Tuesday, February 2, 2016


Katherine Applegate
Feiwel & Friends, 2015  256 pgs.
Grades 4-6
Realistic Fiction

Ten-year-old Jackson, his parents, sister, and dog have seen hard times. After Dad was diagnosed with Multiple Sclerosis and Mom was laid off, the family lost their house and spent a summer living in the van. This is when Crenshaw first entered Jackson's life. Crenshaw is a large imaginary friend/cat, who can talk and helps Jackson when life gets rough. Crenshaw disappears as the family moves into an apartment and life seems to improve. Slowly, times get rough again. Fast forward to the present: Jackson's family is in jeopardy of again living in the van. Jackson is now older, has a best friend, and can pay better attention to adult problems. Crenshaw shows back up, taking a bubble bath, bigger than he was before, but still willing to help Jackson out. Jackson feels frustrated that he has no control over the situation, responsible for his little sister who depends on him, and dread of having to move back to the car. Talking to his best friend Marisol helps, as does Crenshaw's companionship, which pushes him to the right decisions, even when they aren't the easy ones. A plan to run away finally brings Jackson's fears to his parent's realization after which they begin to alleviate them. The books ends with a temporary solution for the family and a feeling of hope.
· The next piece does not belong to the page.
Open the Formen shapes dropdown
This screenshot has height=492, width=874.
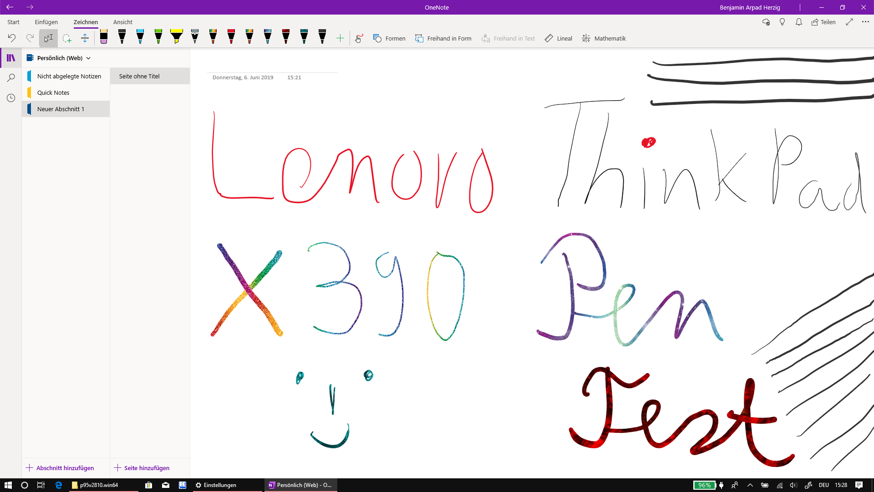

What do you do when you can't trust the adults in your life to keep you safe and secure? This is a problem facing many young people in America today. Jackson's family is suffering as a result of illness and budget cuts to school music programs, but even more families are struggling as a result of addiction, abuse, and the cycle of poverty. Jackson's family seems normal on the outside, but they are fighting to survive day to day. The family must sell off their possessions and work a series of part-time just to get by. Jackson, who is aware of the family's troubles, but is not brought into the conversation in any way or able to fix them, feels completely powerless. Enter Crenshaw, who offers friendship, companionship, a sounding board, and Jackson's conscience. Applegate honestly portrays the hopelessness of Jackson's situation and the realities of homelessness for families. The presence of Crenshaw lightens-up what could become a very difficult book for kids to process. Just as Crenshaw helps Jackson to cope with his life, he helps the reader to enjoy a book about a very difficult situation. I loved this book. My heart broke for Jackson. I understood the problems of his parents, but found them very frustrating myself. I wanted them to be honest earlier with Jackson, because not knowing is often scarier for kids than the truth. Dad's stubbornness about getting help was exasperating, as was Mom's reluctance to override him. And why did they still have a dog? The dog was a puppy the first time they became homeless. It would seem to me that relocating the puppy would be natural first step before life in a van. Although not overly happy, the book ends with an unrealistically lucky break for the family. Young readers need a hopeful ending for peace and closure, even if it is not necessarily true to life. Kids living in safe environments will do well to read this story in order to increase their empathy for others. Those many young people living in bad situations will find hope in these pages and possible discover their own Crensaw to help them get through the tough times that feel out of their control. Through the recent popularity of the movie Inside Out, as well as last year's Caldecott winner The Adventures of Beekle, imaginary friends are hot again, and Crenshaw is as likable as they come.